[WORK INSTRUCTION] Output every record exactly, and nothing more.

== Segment start ==

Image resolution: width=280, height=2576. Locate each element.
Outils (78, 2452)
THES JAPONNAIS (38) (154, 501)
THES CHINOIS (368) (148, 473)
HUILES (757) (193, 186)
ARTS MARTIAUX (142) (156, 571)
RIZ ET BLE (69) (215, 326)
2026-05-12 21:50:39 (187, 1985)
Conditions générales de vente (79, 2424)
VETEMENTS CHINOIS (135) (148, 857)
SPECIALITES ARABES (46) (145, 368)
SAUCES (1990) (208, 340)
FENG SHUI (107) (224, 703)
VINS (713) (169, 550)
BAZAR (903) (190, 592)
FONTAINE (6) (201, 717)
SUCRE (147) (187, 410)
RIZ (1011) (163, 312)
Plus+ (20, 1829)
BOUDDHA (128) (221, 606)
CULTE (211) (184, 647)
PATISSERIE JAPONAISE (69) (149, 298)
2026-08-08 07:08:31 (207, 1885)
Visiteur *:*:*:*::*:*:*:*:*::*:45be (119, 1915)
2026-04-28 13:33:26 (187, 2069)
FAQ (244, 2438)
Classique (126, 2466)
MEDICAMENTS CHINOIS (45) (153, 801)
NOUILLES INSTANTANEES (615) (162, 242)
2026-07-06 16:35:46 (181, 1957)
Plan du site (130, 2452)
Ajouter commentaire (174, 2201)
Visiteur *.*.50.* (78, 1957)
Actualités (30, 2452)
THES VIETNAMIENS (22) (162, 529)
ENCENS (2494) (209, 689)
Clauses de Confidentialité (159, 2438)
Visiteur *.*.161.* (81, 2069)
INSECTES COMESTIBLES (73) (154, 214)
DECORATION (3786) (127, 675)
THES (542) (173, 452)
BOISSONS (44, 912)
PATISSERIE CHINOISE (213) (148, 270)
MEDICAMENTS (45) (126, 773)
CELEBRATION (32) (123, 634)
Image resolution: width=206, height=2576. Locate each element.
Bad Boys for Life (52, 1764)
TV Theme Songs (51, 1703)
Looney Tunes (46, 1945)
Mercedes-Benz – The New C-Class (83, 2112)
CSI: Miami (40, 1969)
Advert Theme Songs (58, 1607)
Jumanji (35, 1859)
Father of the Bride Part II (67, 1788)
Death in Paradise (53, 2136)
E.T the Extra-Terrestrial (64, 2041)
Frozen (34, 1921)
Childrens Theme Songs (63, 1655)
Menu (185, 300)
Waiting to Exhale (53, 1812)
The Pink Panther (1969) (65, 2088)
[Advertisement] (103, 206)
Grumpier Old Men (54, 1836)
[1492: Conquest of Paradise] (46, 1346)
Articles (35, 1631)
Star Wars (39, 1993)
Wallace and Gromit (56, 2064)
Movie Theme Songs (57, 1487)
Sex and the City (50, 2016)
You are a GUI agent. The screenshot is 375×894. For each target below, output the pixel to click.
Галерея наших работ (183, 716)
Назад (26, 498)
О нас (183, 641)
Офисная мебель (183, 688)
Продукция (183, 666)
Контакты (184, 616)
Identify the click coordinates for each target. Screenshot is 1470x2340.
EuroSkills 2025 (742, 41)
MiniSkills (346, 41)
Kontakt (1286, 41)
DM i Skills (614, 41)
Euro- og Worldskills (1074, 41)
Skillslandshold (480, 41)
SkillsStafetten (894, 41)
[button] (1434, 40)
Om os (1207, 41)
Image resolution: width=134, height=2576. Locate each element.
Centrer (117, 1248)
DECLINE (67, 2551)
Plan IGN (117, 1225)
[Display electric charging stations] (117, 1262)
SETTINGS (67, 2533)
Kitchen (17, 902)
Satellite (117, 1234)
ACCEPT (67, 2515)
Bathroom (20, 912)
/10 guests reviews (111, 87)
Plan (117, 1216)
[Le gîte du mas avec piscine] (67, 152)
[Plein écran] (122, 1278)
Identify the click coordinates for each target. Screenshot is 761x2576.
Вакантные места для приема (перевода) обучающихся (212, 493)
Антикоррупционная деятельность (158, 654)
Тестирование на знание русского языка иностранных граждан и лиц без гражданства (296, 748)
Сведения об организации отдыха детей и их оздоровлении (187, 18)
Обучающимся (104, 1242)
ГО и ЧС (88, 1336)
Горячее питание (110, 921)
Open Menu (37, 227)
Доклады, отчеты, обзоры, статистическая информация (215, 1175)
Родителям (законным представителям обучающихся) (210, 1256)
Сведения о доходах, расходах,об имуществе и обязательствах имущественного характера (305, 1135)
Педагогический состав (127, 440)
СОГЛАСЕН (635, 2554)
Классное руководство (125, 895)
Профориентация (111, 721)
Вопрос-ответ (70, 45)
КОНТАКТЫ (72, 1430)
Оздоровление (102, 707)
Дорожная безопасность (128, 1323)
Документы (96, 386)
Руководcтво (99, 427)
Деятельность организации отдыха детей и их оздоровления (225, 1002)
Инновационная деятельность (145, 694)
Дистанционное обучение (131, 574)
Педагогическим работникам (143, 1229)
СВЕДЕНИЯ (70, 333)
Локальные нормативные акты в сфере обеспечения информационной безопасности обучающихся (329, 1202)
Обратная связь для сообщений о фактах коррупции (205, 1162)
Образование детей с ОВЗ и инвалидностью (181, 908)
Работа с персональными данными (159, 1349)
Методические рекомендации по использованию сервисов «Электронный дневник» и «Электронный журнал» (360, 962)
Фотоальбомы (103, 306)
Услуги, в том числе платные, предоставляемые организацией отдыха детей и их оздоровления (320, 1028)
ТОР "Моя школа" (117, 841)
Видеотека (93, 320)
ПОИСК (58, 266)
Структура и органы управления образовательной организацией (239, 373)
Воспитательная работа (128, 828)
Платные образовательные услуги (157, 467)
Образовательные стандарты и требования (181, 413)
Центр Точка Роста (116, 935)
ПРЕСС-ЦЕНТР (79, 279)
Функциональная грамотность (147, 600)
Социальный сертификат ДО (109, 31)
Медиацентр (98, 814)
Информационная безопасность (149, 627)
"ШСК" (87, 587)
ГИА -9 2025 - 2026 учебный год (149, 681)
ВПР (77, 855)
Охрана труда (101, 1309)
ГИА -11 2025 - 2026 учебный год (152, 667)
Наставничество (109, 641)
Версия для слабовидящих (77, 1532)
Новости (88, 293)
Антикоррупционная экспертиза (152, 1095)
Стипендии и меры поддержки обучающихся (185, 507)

== Segment end ==

[OUTPUT BELOW]
Image resolution: width=280, height=2576. Locate each element.
Outils (78, 2452)
THES JAPONNAIS (38) (154, 501)
THES CHINOIS (368) (148, 473)
HUILES (757) (193, 186)
ARTS MARTIAUX (142) (156, 571)
RIZ ET BLE (69) (215, 326)
2026-05-12 21:50:39 (187, 1985)
Conditions générales de vente (79, 2424)
VETEMENTS CHINOIS (135) (148, 857)
SPECIALITES ARABES (46) (145, 368)
SAUCES (1990) (208, 340)
FENG SHUI (107) (224, 703)
VINS (713) (169, 550)
BAZAR (903) (190, 592)
FONTAINE (6) (201, 717)
SUCRE (147) (187, 410)
RIZ (1011) (163, 312)
Plus+ (20, 1829)
BOUDDHA (128) (221, 606)
CULTE (211) (184, 647)
PATISSERIE JAPONAISE (69) (149, 298)
2026-08-08 07:08:31 (207, 1885)
Visiteur *:*:*:*::*:*:*:*:*::*:45be (119, 1915)
2026-04-28 13:33:26 (187, 2069)
FAQ (244, 2438)
Classique (126, 2466)
MEDICAMENTS CHINOIS (45) (153, 801)
NOUILLES INSTANTANEES (615) (162, 242)
2026-07-06 16:35:46 (181, 1957)
Plan du site (130, 2452)
Ajouter commentaire (174, 2201)
Visiteur *.*.50.* (78, 1957)
Actualités (30, 2452)
THES VIETNAMIENS (22) (162, 529)
ENCENS (2494) (209, 689)
Clauses de Confidentialité (159, 2438)
Visiteur *.*.161.* (81, 2069)
INSECTES COMESTIBLES (73) (154, 214)
DECORATION (3786) (127, 675)
THES (542) (173, 452)
BOISSONS (44, 912)
PATISSERIE CHINOISE (213) (148, 270)
MEDICAMENTS (45) (126, 773)
CELEBRATION (32) (123, 634)
Image resolution: width=206, height=2576. Locate each element.
Bad Boys for Life (52, 1764)
TV Theme Songs (51, 1703)
Looney Tunes (46, 1945)
Mercedes-Benz – The New C-Class (83, 2112)
CSI: Miami (40, 1969)
Advert Theme Songs (58, 1607)
Jumanji (35, 1859)
Father of the Bride Part II (67, 1788)
Death in Paradise (53, 2136)
E.T the Extra-Terrestrial (64, 2041)
Frozen (34, 1921)
Childrens Theme Songs (63, 1655)
Menu (185, 300)
Waiting to Exhale (53, 1812)
The Pink Panther (1969) (65, 2088)
[Advertisement] (103, 206)
Grumpier Old Men (54, 1836)
[1492: Conquest of Paradise] (46, 1346)
Articles (35, 1631)
Star Wars (39, 1993)
Wallace and Gromit (56, 2064)
Movie Theme Songs (57, 1487)
Sex and the City (50, 2016)
You are a GUI agent. The screenshot is 375×894. For each target below, output the pixel to click.
Галерея наших работ (183, 716)
Назад (26, 498)
О нас (183, 641)
Офисная мебель (183, 688)
Продукция (183, 666)
Контакты (184, 616)
Identify the click coordinates for each target. Screenshot is 1470x2340.
EuroSkills 2025 (742, 41)
MiniSkills (346, 41)
Kontakt (1286, 41)
DM i Skills (614, 41)
Euro- og Worldskills (1074, 41)
Skillslandshold (480, 41)
SkillsStafetten (894, 41)
[button] (1434, 40)
Om os (1207, 41)
Image resolution: width=134, height=2576. Locate each element.
Centrer (117, 1248)
DECLINE (67, 2551)
Plan IGN (117, 1225)
[Display electric charging stations] (117, 1262)
SETTINGS (67, 2533)
Kitchen (17, 902)
Satellite (117, 1234)
ACCEPT (67, 2515)
Bathroom (20, 912)
/10 guests reviews (111, 87)
Plan (117, 1216)
[Le gîte du mas avec piscine] (67, 152)
[Plein écran] (122, 1278)
Identify the click coordinates for each target. Screenshot is 761x2576.
Вакантные места для приема (перевода) обучающихся (212, 493)
Антикоррупционная деятельность (158, 654)
Тестирование на знание русского языка иностранных граждан и лиц без гражданства (296, 748)
Сведения об организации отдыха детей и их оздоровлении (187, 18)
Обучающимся (104, 1242)
ГО и ЧС (88, 1336)
Горячее питание (110, 921)
Open Menu (37, 227)
Доклады, отчеты, обзоры, статистическая информация (215, 1175)
Родителям (законным представителям обучающихся) (210, 1256)
Сведения о доходах, расходах,об имуществе и обязательствах имущественного характера (305, 1135)
Педагогический состав (127, 440)
СОГЛАСЕН (635, 2554)
Классное руководство (125, 895)
Профориентация (111, 721)
Вопрос-ответ (70, 45)
КОНТАКТЫ (72, 1430)
Оздоровление (102, 707)
Дорожная безопасность (128, 1323)
Документы (96, 386)
Руководcтво (99, 427)
Деятельность организации отдыха детей и их оздоровления (225, 1002)
Инновационная деятельность (145, 694)
Дистанционное обучение (131, 574)
Педагогическим работникам (143, 1229)
СВЕДЕНИЯ (70, 333)
Локальные нормативные акты в сфере обеспечения информационной безопасности обучающихся (329, 1202)
Обратная связь для сообщений о фактах коррупции (205, 1162)
Образование детей с ОВЗ и инвалидностью (181, 908)
Работа с персональными данными (159, 1349)
Методические рекомендации по использованию сервисов «Электронный дневник» и «Электронный журнал» (360, 962)
Фотоальбомы (103, 306)
Услуги, в том числе платные, предоставляемые организацией отдыха детей и их оздоровления (320, 1028)
ТОР "Моя школа" (117, 841)
Видеотека (93, 320)
ПОИСК (58, 266)
Структура и органы управления образовательной организацией (239, 373)
Воспитательная работа (128, 828)
Платные образовательные услуги (157, 467)
Образовательные стандарты и требования (181, 413)
Центр Точка Роста (116, 935)
ПРЕСС-ЦЕНТР (79, 279)
Функциональная грамотность (147, 600)
Социальный сертификат ДО (109, 31)
Медиацентр (98, 814)
Информационная безопасность (149, 627)
"ШСК" (87, 587)
ГИА -9 2025 - 2026 учебный год (149, 681)
ВПР (77, 855)
Охрана труда (101, 1309)
ГИА -11 2025 - 2026 учебный год (152, 667)
Наставничество (109, 641)
Версия для слабовидящих (77, 1532)
Новости (88, 293)
Антикоррупционная экспертиза (152, 1095)
Стипендии и меры поддержки обучающихся (185, 507)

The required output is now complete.